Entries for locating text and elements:

......

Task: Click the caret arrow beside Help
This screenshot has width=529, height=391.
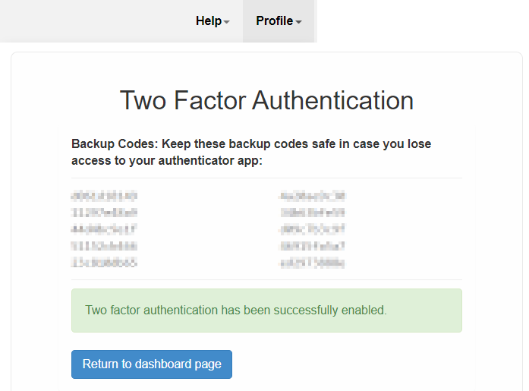Action: point(227,22)
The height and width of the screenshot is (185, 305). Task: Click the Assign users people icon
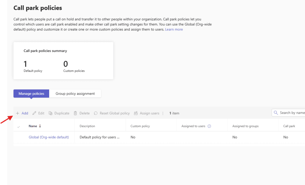pos(136,113)
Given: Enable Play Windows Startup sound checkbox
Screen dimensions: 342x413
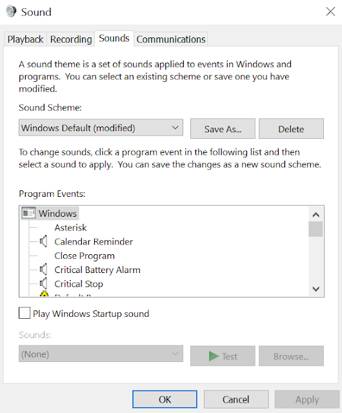Looking at the screenshot, I should click(x=25, y=313).
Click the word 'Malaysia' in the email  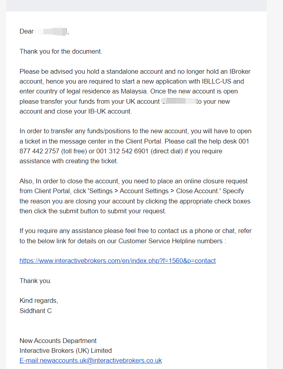tap(135, 91)
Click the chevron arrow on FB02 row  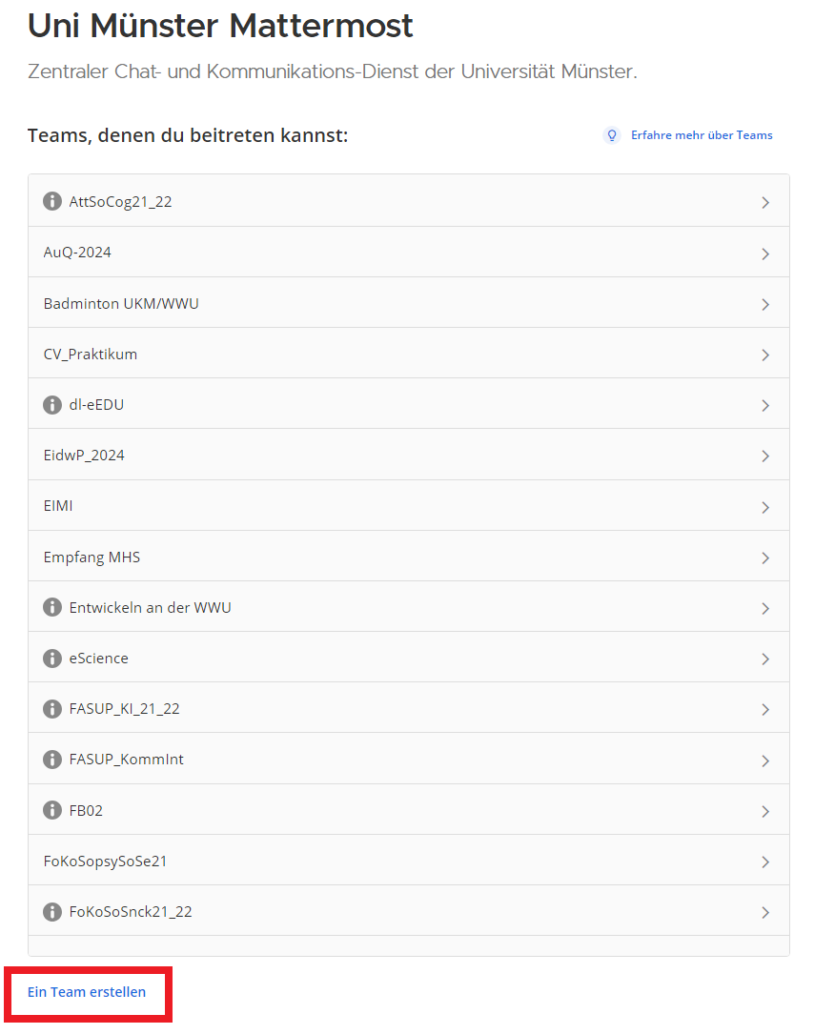pos(765,811)
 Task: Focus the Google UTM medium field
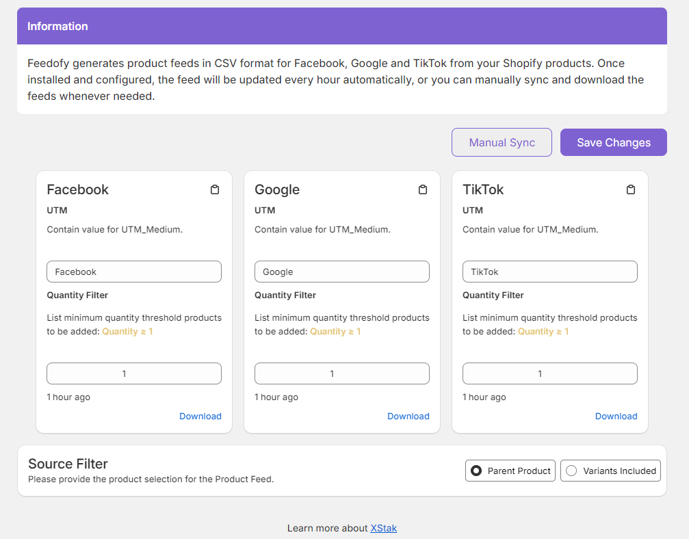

......

» **TO DO**
How many lines in the entries above contain the string "Task"? Case counts. Give only the number.

» **ANSWER TO THIS EXERCISE**
3